### GIVEN RECORDS
^^^^
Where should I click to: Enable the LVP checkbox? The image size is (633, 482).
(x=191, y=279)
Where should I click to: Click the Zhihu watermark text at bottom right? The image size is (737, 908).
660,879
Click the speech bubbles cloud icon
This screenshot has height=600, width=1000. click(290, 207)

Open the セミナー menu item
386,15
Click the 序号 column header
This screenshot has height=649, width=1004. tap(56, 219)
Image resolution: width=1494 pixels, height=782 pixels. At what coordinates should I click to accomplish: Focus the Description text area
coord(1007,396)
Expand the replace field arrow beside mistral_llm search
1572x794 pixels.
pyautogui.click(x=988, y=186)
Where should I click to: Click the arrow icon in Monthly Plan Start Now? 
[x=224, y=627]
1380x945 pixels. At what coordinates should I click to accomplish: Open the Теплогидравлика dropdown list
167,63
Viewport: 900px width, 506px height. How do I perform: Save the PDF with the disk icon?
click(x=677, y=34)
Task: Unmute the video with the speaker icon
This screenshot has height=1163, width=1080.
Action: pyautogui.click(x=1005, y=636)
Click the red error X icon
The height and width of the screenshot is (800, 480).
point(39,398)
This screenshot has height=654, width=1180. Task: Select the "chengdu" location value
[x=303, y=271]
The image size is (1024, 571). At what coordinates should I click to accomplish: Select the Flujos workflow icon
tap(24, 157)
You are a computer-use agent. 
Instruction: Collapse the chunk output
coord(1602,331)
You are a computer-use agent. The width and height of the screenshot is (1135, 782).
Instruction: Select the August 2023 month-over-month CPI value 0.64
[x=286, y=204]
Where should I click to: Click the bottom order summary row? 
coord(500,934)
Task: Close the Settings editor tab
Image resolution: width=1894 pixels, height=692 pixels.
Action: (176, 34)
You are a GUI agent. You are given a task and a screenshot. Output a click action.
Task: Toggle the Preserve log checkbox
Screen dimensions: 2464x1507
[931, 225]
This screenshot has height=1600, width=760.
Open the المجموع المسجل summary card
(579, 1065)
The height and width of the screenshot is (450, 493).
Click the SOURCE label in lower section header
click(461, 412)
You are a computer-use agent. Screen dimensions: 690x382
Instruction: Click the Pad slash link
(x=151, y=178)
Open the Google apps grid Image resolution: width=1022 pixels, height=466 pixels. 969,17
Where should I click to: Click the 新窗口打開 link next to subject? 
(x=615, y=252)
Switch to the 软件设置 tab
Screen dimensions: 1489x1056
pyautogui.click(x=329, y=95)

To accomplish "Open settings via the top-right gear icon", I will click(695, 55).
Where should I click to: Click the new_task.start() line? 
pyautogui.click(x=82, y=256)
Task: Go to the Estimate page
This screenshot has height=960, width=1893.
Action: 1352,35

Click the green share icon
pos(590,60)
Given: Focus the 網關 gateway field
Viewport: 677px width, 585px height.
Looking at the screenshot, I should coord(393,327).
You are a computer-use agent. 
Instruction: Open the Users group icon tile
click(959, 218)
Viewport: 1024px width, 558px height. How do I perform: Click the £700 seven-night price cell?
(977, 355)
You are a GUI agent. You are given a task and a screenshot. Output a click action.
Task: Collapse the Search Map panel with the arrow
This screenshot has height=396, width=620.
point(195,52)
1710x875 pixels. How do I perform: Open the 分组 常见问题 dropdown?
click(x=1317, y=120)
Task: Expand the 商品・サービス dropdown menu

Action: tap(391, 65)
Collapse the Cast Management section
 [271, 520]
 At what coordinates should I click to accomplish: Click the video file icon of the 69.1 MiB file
^^^^
Report the lines above that have the word "video" in them.

Task: Unmute the video with the speaker icon
 At what coordinates should I click to accomplish: Click the video file icon of the 69.1 MiB file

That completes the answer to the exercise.